Reproduce the listing below verbatim, keeping every line and character unchanged.

..........

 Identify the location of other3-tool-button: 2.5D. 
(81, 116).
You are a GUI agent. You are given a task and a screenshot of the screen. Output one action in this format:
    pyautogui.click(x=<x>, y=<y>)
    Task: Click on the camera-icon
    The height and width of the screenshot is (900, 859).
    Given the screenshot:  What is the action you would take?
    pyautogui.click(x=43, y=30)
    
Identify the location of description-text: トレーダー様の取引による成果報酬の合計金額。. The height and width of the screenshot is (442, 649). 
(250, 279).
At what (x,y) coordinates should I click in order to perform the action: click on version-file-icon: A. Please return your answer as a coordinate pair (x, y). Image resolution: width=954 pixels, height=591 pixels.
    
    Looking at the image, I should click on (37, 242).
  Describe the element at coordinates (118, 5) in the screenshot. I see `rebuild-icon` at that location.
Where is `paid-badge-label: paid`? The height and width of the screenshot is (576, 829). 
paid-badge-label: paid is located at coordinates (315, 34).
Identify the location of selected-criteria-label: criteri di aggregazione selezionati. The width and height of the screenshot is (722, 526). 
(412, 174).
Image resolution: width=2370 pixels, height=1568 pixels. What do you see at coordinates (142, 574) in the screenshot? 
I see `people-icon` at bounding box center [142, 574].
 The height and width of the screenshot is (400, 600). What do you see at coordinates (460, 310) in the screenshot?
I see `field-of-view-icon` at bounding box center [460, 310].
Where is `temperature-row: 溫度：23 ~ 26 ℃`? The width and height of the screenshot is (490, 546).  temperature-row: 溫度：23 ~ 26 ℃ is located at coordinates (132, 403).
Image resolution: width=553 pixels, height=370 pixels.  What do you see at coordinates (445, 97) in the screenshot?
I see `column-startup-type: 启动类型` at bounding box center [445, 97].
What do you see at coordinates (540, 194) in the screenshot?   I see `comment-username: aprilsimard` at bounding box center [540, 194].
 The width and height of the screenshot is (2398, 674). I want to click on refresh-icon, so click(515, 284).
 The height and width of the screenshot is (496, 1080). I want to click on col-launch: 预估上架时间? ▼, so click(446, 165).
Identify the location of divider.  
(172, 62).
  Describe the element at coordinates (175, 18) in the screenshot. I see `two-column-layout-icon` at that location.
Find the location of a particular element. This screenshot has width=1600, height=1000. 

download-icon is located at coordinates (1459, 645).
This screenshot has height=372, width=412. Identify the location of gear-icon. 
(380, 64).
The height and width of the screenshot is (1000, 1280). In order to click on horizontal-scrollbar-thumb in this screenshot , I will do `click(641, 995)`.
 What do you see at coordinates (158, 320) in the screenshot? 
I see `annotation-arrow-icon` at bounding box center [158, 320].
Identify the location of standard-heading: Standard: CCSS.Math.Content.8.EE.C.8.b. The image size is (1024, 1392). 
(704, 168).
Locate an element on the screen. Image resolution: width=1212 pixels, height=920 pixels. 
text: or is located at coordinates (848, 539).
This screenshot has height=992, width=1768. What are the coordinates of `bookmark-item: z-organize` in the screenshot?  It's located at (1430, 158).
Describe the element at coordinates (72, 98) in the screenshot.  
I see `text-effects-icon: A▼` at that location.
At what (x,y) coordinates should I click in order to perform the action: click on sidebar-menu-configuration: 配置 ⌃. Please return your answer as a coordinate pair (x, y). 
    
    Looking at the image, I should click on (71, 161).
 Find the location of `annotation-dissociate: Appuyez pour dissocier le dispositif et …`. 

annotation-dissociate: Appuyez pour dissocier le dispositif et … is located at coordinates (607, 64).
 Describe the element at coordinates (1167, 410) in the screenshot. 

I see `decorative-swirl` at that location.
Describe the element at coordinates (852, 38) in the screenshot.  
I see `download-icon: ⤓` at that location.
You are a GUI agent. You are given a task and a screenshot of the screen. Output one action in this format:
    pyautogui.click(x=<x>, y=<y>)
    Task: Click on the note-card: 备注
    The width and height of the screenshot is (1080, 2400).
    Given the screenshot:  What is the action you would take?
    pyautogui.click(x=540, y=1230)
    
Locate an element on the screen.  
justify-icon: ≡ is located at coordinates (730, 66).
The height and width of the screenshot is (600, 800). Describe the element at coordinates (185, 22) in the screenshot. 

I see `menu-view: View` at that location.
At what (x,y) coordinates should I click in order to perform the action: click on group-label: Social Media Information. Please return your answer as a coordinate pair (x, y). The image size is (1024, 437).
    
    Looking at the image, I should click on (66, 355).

..........

● **TASK RESPONSE**:
 Identify the location of other3-tool-button: 2.5D. 
(81, 116).
You are a GUI agent. You are given a task and a screenshot of the screen. Output one action in this format:
    pyautogui.click(x=<x>, y=<y>)
    Task: Click on the camera-icon
    The height and width of the screenshot is (900, 859).
    Given the screenshot:  What is the action you would take?
    pyautogui.click(x=43, y=30)
    
Identify the location of description-text: トレーダー様の取引による成果報酬の合計金額。. The height and width of the screenshot is (442, 649). 
(250, 279).
At what (x,y) coordinates should I click in order to perform the action: click on version-file-icon: A. Please return your answer as a coordinate pair (x, y). Image resolution: width=954 pixels, height=591 pixels.
    
    Looking at the image, I should click on (37, 242).
  Describe the element at coordinates (118, 5) in the screenshot. I see `rebuild-icon` at that location.
Where is `paid-badge-label: paid`? The height and width of the screenshot is (576, 829). 
paid-badge-label: paid is located at coordinates (315, 34).
Identify the location of selected-criteria-label: criteri di aggregazione selezionati. The width and height of the screenshot is (722, 526). 
(412, 174).
Image resolution: width=2370 pixels, height=1568 pixels. What do you see at coordinates (142, 574) in the screenshot? 
I see `people-icon` at bounding box center [142, 574].
 The height and width of the screenshot is (400, 600). What do you see at coordinates (460, 310) in the screenshot?
I see `field-of-view-icon` at bounding box center [460, 310].
Where is `temperature-row: 溫度：23 ~ 26 ℃`? The width and height of the screenshot is (490, 546).  temperature-row: 溫度：23 ~ 26 ℃ is located at coordinates (132, 403).
Image resolution: width=553 pixels, height=370 pixels.  What do you see at coordinates (445, 97) in the screenshot?
I see `column-startup-type: 启动类型` at bounding box center [445, 97].
What do you see at coordinates (540, 194) in the screenshot?   I see `comment-username: aprilsimard` at bounding box center [540, 194].
 The width and height of the screenshot is (2398, 674). I want to click on refresh-icon, so click(515, 284).
 The height and width of the screenshot is (496, 1080). I want to click on col-launch: 预估上架时间? ▼, so click(446, 165).
Identify the location of divider.  
(172, 62).
  Describe the element at coordinates (175, 18) in the screenshot. I see `two-column-layout-icon` at that location.
Find the location of a particular element. This screenshot has width=1600, height=1000. 

download-icon is located at coordinates (1459, 645).
This screenshot has height=372, width=412. Identify the location of gear-icon. 
(380, 64).
The height and width of the screenshot is (1000, 1280). In order to click on horizontal-scrollbar-thumb in this screenshot , I will do `click(641, 995)`.
 What do you see at coordinates (158, 320) in the screenshot? 
I see `annotation-arrow-icon` at bounding box center [158, 320].
Identify the location of standard-heading: Standard: CCSS.Math.Content.8.EE.C.8.b. The image size is (1024, 1392). 
(704, 168).
Locate an element on the screen. Image resolution: width=1212 pixels, height=920 pixels. 
text: or is located at coordinates (848, 539).
This screenshot has height=992, width=1768. What are the coordinates of `bookmark-item: z-organize` in the screenshot?  It's located at (1430, 158).
Describe the element at coordinates (72, 98) in the screenshot.  
I see `text-effects-icon: A▼` at that location.
At what (x,y) coordinates should I click in order to perform the action: click on sidebar-menu-configuration: 配置 ⌃. Please return your answer as a coordinate pair (x, y). 
    
    Looking at the image, I should click on (71, 161).
 Find the location of `annotation-dissociate: Appuyez pour dissocier le dispositif et …`. 

annotation-dissociate: Appuyez pour dissocier le dispositif et … is located at coordinates (607, 64).
 Describe the element at coordinates (1167, 410) in the screenshot. 

I see `decorative-swirl` at that location.
Describe the element at coordinates (852, 38) in the screenshot.  
I see `download-icon: ⤓` at that location.
You are a GUI agent. You are given a task and a screenshot of the screen. Output one action in this format:
    pyautogui.click(x=<x>, y=<y>)
    Task: Click on the note-card: 备注
    The width and height of the screenshot is (1080, 2400).
    Given the screenshot:  What is the action you would take?
    pyautogui.click(x=540, y=1230)
    
Locate an element on the screen.  
justify-icon: ≡ is located at coordinates (730, 66).
The height and width of the screenshot is (600, 800). Describe the element at coordinates (185, 22) in the screenshot. 

I see `menu-view: View` at that location.
At what (x,y) coordinates should I click in order to perform the action: click on group-label: Social Media Information. Please return your answer as a coordinate pair (x, y). The image size is (1024, 437).
    
    Looking at the image, I should click on (66, 355).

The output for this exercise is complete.